Another fitness app has been caught revealing sensitive government employee location data

Over the years, Android and the third-party apps that run on it have found ingenious uses for our location data, including Find My Device, fall detection with wearables, and most importantly, fitness tracking. All the good fitness tracking apps require your precise location data to work. Google has built Android 13 around location data privacy to prevent misuse, but we are now learning of a popular hiking tracker app, AllTrails, potentially revealing the physical location of an important US government official.

If you aren't familiar, AllTrails is just like Strava, aimed at hikers, cyclists, and runners, fusing the benefits of activity and location tracking with social media elements. Reminiscent of the 2018 Strava heat map fiasco which accidentally revealed the location of secret US military installations, a security researcher identified as Wojciech told Motherboard that AllTrails has a similar problem. Since anyone can see AllTrails user activity like trails visited and routes taken, the app accidentally revealed the confidential whereabouts of a senior but unnamed official in the Biden administration.

The researcher successfully matched the publicly visible AllTrails location data with known travels and movement of President Biden's staff to find out the compromised official's identity. AllTrails data also helped Motherboard find the home registered to the official's family since it was a frequent starting and ending point for movement. The official in question wasn't named, but Motherboard verified they were the AllTrails user by trying to create an account with their personal email address. The app showed an error stating an account is already linked to that email address.

The sheer volume and ease of access to actionable information gathered about this civil servant through publicly accessible AllTrails Data is staggering. The researcher doesn't have malicious intentions, but perhaps the official would be safer if they turned off location access for AllTrails after every trip. This incident only reiterates the importance of control over your location data, and how you're partly responsible for preventing its misuse. The gravity of the resulting security situation is far greater if you're a celebrity, government official, or person of interest.

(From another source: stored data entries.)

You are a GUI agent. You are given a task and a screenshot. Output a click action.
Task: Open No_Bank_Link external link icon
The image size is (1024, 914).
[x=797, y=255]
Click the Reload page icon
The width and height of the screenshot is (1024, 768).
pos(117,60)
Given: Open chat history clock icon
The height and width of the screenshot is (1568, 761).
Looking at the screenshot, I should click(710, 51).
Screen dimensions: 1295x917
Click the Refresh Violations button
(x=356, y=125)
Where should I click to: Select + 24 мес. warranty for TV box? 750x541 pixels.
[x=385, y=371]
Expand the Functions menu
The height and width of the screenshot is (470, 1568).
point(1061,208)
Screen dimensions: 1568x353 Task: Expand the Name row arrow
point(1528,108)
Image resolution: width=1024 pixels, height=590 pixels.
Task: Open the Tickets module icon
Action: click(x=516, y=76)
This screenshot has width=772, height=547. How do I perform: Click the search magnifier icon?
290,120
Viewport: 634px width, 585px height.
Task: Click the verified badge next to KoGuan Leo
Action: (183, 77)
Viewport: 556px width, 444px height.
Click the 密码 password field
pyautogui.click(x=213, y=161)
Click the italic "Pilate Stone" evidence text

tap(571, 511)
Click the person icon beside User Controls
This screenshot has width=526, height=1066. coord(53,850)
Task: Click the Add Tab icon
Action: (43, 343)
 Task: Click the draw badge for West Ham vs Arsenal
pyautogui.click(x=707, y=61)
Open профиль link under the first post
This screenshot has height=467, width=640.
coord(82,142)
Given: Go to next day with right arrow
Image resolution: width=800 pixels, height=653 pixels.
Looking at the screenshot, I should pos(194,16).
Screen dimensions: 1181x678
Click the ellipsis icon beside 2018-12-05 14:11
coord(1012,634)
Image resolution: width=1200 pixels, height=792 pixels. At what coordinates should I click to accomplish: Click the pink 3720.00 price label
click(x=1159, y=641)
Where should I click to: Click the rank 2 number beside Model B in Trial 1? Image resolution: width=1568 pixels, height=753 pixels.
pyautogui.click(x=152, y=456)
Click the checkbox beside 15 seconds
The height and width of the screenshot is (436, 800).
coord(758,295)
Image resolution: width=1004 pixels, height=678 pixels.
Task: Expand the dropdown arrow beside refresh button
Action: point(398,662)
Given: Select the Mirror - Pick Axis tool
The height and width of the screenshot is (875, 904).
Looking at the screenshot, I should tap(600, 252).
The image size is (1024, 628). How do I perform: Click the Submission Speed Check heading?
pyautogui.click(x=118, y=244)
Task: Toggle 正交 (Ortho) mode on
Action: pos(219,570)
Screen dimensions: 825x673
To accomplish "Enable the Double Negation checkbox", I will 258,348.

Thankfully, Android is built with location privacy in mind, allowing you to limit when apps have location access and how much access they have. Android 14 wants to make things even better, but for now, you can grant only approximate location access if necessary. Further, select the duration of access carefully — just once, only when the app is running, or never at all. To revoke existing permissions granted to apps, just head into Settings > Security & privacy > Privacy > Permission manager > Location. After all, you're sharing location data with apps like AllTrails voluntarily.